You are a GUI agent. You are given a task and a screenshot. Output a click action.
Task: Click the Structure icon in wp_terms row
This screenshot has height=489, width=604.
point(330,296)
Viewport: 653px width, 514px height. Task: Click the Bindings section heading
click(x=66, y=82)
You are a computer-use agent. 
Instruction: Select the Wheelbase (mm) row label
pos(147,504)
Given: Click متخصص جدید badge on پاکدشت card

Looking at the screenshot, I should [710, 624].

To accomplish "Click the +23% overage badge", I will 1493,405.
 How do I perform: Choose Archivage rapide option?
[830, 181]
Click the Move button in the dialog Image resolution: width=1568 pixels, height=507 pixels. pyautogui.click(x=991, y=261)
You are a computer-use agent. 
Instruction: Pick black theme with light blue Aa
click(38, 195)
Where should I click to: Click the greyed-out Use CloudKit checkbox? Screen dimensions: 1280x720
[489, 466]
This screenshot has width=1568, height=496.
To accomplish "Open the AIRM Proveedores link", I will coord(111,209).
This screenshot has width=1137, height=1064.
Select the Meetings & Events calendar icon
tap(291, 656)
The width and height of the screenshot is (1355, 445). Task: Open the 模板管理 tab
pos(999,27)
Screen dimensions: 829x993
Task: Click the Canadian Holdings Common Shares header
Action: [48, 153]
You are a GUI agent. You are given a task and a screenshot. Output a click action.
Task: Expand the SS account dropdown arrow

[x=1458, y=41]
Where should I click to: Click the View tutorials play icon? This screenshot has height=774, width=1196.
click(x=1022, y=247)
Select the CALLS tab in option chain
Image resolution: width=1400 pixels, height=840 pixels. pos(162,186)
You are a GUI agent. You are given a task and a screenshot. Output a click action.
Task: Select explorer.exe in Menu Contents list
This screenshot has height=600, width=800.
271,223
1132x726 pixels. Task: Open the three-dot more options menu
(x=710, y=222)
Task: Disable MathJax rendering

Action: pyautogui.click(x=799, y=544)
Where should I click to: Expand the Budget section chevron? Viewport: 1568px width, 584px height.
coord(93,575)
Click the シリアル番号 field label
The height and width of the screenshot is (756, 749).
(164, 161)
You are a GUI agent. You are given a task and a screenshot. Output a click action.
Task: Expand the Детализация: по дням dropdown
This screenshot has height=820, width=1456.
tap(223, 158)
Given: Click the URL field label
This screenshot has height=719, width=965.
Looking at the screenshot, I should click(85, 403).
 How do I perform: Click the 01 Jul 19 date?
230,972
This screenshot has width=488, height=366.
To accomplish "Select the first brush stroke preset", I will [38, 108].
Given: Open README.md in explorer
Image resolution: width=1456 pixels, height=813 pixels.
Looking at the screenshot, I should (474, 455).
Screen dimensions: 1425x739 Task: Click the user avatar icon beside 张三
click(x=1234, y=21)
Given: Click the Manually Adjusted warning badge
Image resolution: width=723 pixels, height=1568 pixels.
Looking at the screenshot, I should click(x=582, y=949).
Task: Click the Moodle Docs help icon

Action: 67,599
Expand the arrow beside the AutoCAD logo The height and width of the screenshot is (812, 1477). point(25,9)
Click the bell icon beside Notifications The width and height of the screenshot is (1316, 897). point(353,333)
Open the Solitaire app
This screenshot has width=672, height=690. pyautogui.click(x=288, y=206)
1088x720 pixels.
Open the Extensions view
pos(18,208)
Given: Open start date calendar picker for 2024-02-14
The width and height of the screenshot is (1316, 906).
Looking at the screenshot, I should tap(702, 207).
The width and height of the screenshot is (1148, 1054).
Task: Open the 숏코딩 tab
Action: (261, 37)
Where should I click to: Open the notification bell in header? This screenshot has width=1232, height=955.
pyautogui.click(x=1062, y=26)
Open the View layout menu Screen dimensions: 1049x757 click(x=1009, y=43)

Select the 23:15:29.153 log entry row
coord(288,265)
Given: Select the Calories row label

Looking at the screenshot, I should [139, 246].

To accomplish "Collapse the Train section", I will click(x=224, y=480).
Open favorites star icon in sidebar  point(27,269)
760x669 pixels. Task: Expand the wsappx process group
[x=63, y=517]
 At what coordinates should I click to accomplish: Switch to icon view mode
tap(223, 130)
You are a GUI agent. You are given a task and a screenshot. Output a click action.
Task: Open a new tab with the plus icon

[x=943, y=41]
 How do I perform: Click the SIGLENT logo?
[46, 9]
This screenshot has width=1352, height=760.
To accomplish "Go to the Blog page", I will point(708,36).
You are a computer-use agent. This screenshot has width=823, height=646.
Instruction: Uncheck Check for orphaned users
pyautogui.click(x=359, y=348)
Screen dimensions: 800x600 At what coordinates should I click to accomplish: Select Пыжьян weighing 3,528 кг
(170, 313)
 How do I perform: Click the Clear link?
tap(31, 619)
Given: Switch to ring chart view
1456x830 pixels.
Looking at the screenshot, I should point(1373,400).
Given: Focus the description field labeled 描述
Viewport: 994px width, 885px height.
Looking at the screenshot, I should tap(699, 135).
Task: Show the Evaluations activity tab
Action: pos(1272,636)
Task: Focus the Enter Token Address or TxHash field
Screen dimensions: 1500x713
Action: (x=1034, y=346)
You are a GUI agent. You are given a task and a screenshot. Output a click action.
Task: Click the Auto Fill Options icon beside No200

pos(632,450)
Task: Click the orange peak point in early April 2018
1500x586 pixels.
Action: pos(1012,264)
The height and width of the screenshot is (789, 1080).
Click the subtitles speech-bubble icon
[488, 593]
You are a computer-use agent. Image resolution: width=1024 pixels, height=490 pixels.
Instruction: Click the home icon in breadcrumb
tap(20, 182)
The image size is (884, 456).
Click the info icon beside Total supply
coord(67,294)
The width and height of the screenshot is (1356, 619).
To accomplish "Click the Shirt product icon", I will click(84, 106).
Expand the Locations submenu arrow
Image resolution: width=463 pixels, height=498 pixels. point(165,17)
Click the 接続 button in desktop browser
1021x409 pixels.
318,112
================
Reproduce the rows verbatim from the line with "How do I perform: Click the 01 Jul 19 date?" up to and including the line with "Click the bell".

 How do I perform: Click the 01 Jul 19 date?
230,972
This screenshot has width=488, height=366.
To accomplish "Select the first brush stroke preset", I will [38, 108].
Given: Open README.md in explorer
Image resolution: width=1456 pixels, height=813 pixels.
Looking at the screenshot, I should (474, 455).
Screen dimensions: 1425x739 Task: Click the user avatar icon beside 张三
click(x=1234, y=21)
Given: Click the Manually Adjusted warning badge
Image resolution: width=723 pixels, height=1568 pixels.
Looking at the screenshot, I should click(x=582, y=949).
Task: Click the Moodle Docs help icon

Action: 67,599
Expand the arrow beside the AutoCAD logo The height and width of the screenshot is (812, 1477). point(25,9)
Click the bell icon beside Notifications The width and height of the screenshot is (1316, 897). point(353,333)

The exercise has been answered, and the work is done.